TASK DETAILS: Your answer should be the line that contains "660x493 pixels. Task: Open" and each line after it, restated word for word through the final line of the entries.

(Saved entries)
_ _ _ _ _

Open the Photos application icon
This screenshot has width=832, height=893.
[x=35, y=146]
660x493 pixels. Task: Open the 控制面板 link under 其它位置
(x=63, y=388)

_ _ _ _ _

RESPONSE BOX:
660x493 pixels. Task: Open the 控制面板 link under 其它位置
(x=63, y=388)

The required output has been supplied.